Segment Start: DOCUMENT EXCERPT
So what happens now?

Why was Djokovic’s visa cancelled again?

It’s no secret that players wanting to compete at the Australian Open need to be fully vaccinated or have a sufficient medical exemption. Djokovic was relying on the latter, claiming that a recent Covid infection – albeit one he ignored to attend an interview – was sufficient to bypass the rules. The Australian government disagreed.
Hawke said he had cancelled the world No. 1’s visa on “health and good order grounds, on the basis that it was in the public interest to do so.”
A recent poll suggested over 80% of Australians wanted to see Djokovic deported. Australia has experienced some of the strictest lockdowns in the world during the coronavirus pandemic.
Australian PM Scott Morrison added: “Australians have made many sacrifices during this pandemic and they rightly expect the result of those sacrifices to be protected. This is what the minister is doing in taking this action today.”

Has Djokovic appealed?

He has. Despite the announcement arriving at 18:00 local time on a Friday, Djokovic's team managed to get the case back into court on the same night.
Incredibly, a full hearing will now take place on Sunday morning – barely 24 hours before the tournament gets underway.

What will happen to Djokovic until then? Will Djokovic be detained?

You guessed it, back into the world of detention.
According to The Age, Djokovic is expected to appear at immigration offices, or similar location, on Saturday morning. He will then be detained, although he can't be deported until legal action is concluded.

Will Djokovic be banned from Australia for three years?

Hawke used section 133C(3) of the Migration Act to cancel Djokovic’s visa for a second time. Under this ruling, the 20-time Grand Slam champion will not be able to get another visa into Australia for three years – basically ending his hopes of winning the title again.
However there are exemptions to this, typically on compassionate grounds, and it’s unclear how this would be applied to a tennis player.

Is Djokovic still in the Australian Open draw?

He is. The top seed (for now) is due to face Miomir Kecmanovic in the first round on Monday.
Segment End: DOCUMENT EXCERPT
## TASK TO COMPLETE
Quote the passage of the Djokovic visa article above between "A recent poll" and "tournament gets underway.", inclusive.
Segment Start: DATASET
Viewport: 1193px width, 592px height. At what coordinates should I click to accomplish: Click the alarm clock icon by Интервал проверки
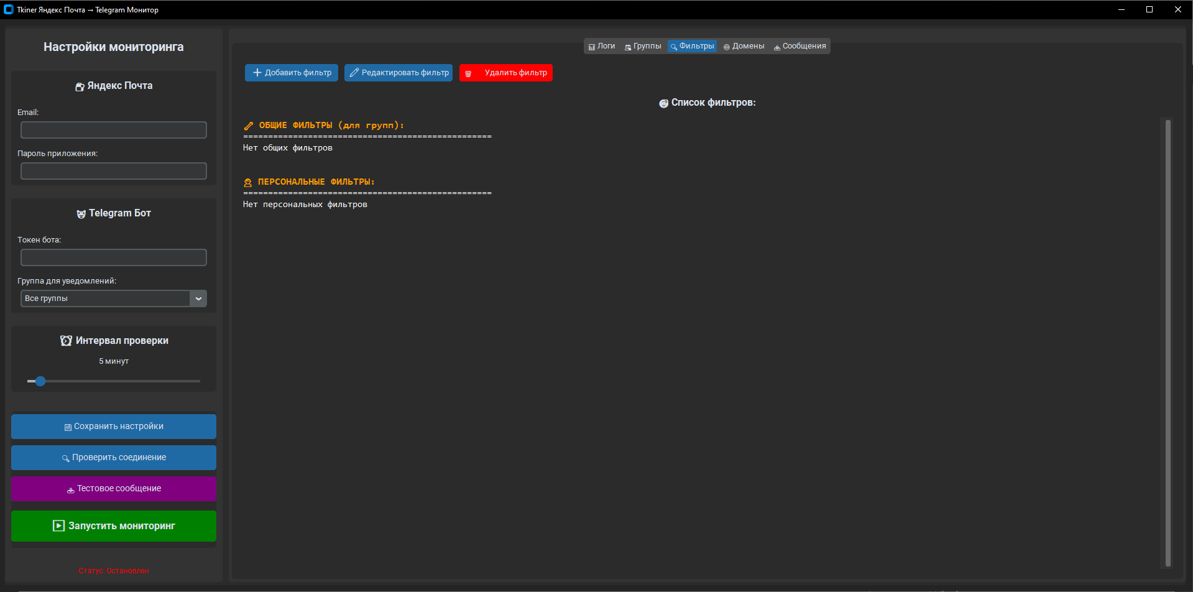coord(66,341)
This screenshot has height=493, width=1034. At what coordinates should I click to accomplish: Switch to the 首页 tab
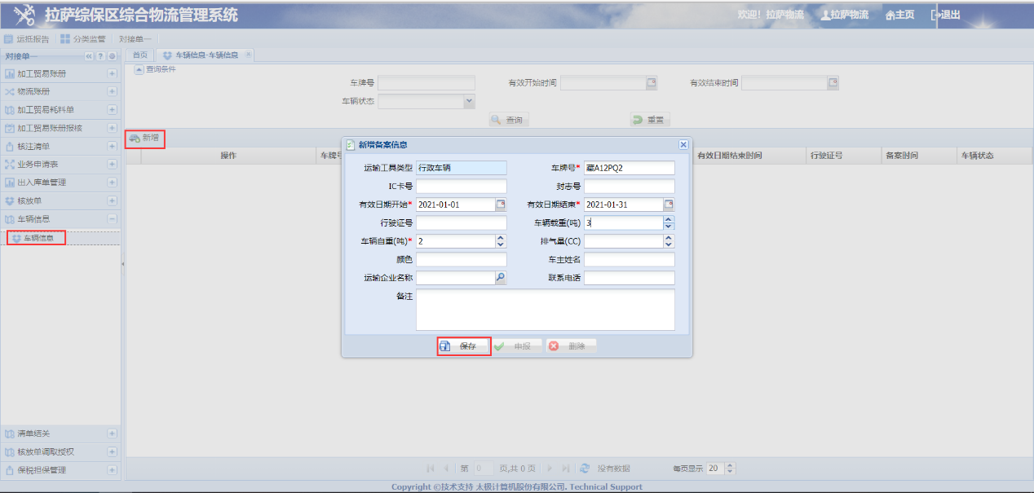140,55
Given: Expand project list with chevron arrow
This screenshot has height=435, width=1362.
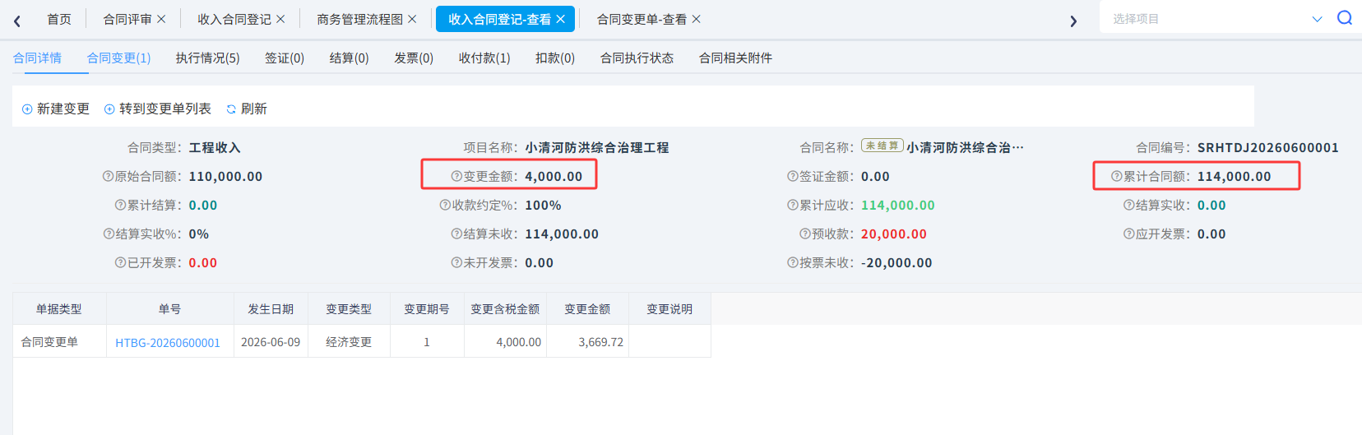Looking at the screenshot, I should coord(1317,19).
Segment End: DATASET
## SOLVED PROBLEM
A recent poll suggested over 80% of Australians wanted to see Djokovic deported. Australia has experienced some of the strictest lockdowns in the world during the coronavirus pandemic.
Australian PM Scott Morrison added: “Australians have made many sacrifices during this pandemic and they rightly expect the result of those sacrifices to be protected. This is what the minister is doing in taking this action today.”

Has Djokovic appealed?

He has. Despite the announcement arriving at 18:00 local time on a Friday, Djokovic's team managed to get the case back into court on the same night.
Incredibly, a full hearing will now take place on Sunday morning – barely 24 hours before the tournament gets underway.